▶ _TASK MATERIAL_
* * * * * * *

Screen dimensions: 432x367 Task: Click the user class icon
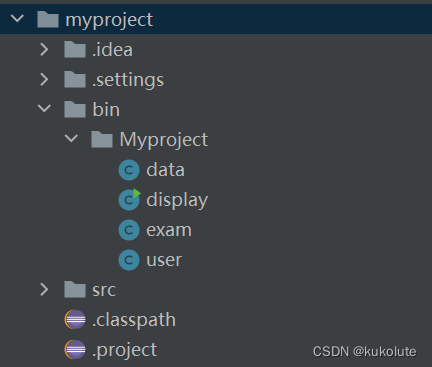click(x=129, y=260)
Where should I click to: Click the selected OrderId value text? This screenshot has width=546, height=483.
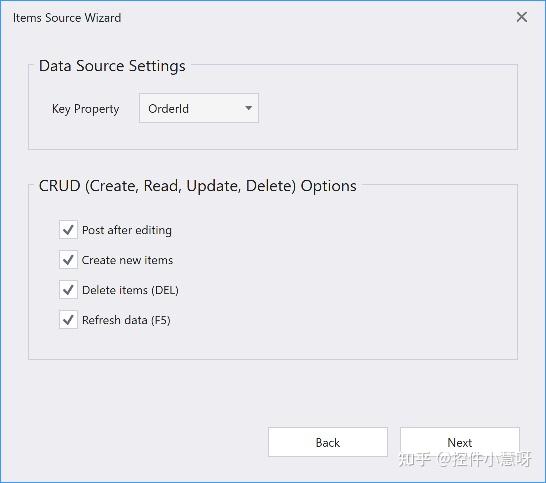pyautogui.click(x=168, y=109)
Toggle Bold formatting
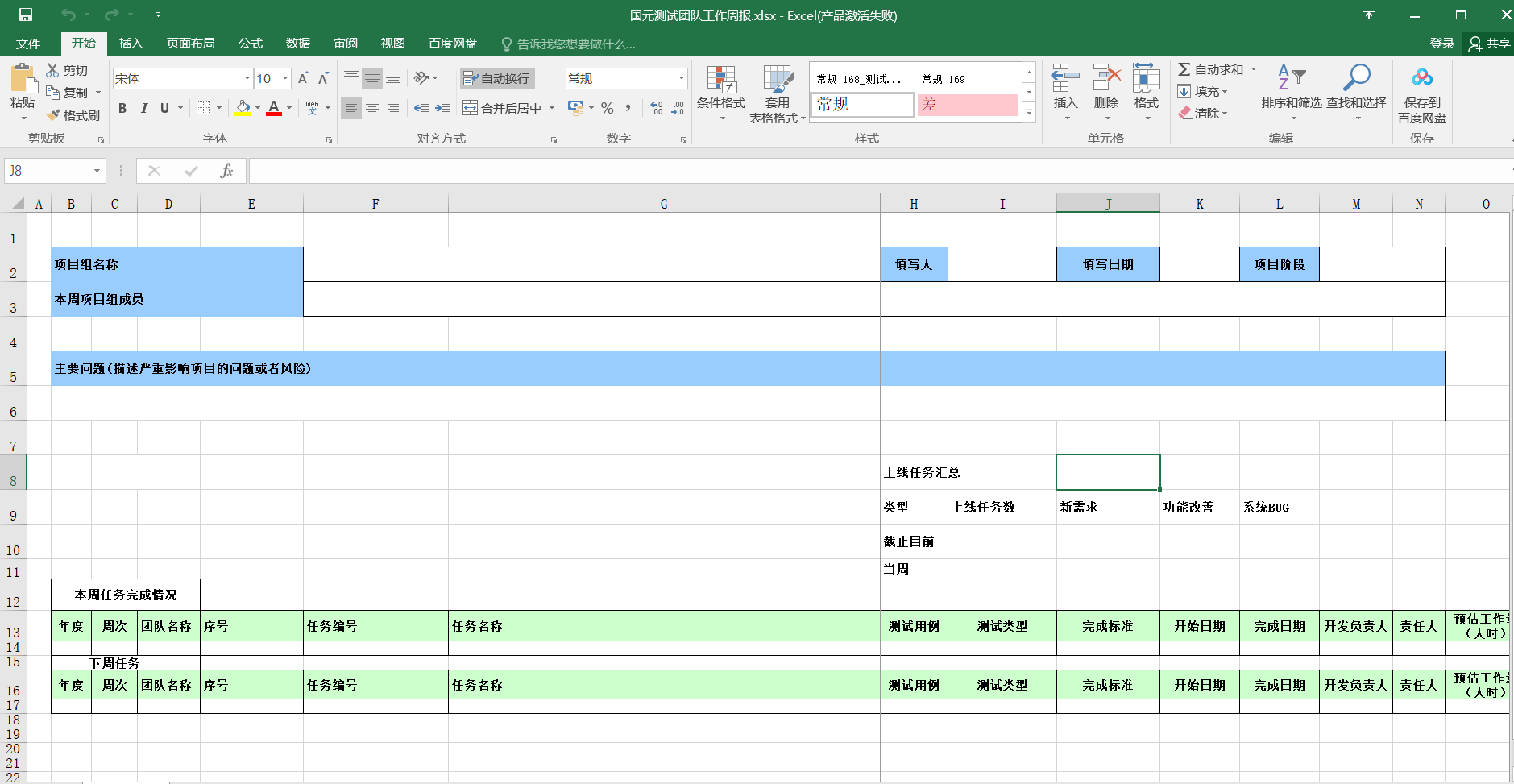 pyautogui.click(x=122, y=108)
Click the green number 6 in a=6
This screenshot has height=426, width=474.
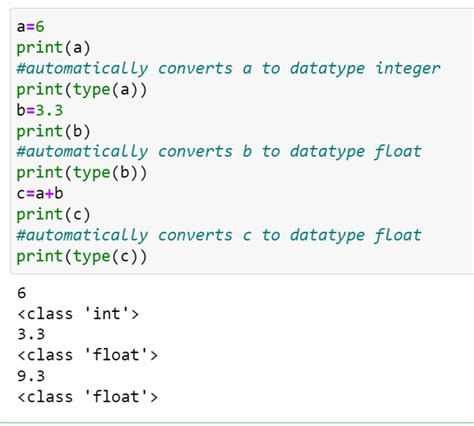point(40,27)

* * * * * * *

▶ _DO THIS_
Can you reproduce every line of the listing above word for word, leaving the pictures out?

▶ _EXERCISE SOLUTION_
Screen dimensions: 432x367 Task: Click the user class icon
click(x=129, y=260)
Where should I click to: Click the selected OrderId value text? This screenshot has width=546, height=483.
pyautogui.click(x=168, y=109)
Toggle Bold formatting
 pyautogui.click(x=122, y=108)
Click the green number 6 in a=6
This screenshot has height=426, width=474.
point(40,27)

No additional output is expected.